_Stated goal_
Starting at the line containing "You are a computer-use agent." and going to the end of the material, substitute "tab" for "section" and write out those lines again with nothing else changed. Leave the pictures out.

_Supplied entries_
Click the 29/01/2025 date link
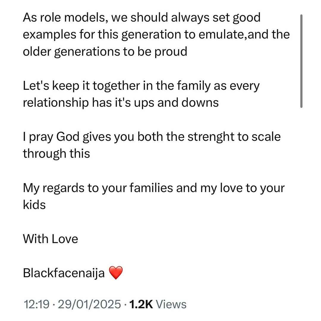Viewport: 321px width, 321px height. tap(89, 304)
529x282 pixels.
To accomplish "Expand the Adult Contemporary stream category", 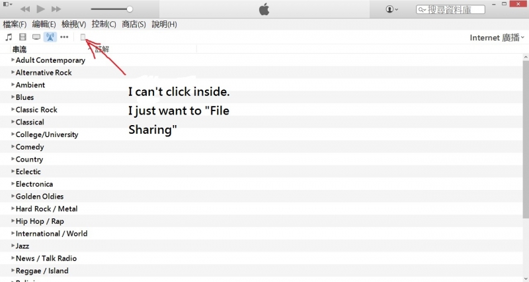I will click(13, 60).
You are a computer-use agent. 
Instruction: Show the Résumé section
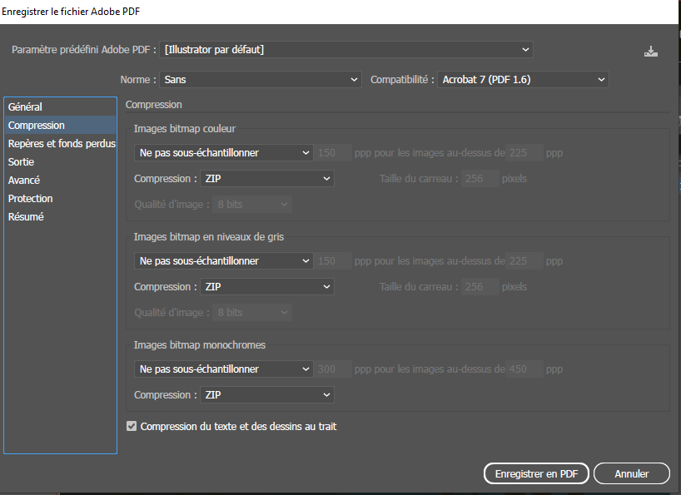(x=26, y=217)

_Written answer_
You are a computer-use agent. 
Instruction: Show the Résumé tab
(x=26, y=217)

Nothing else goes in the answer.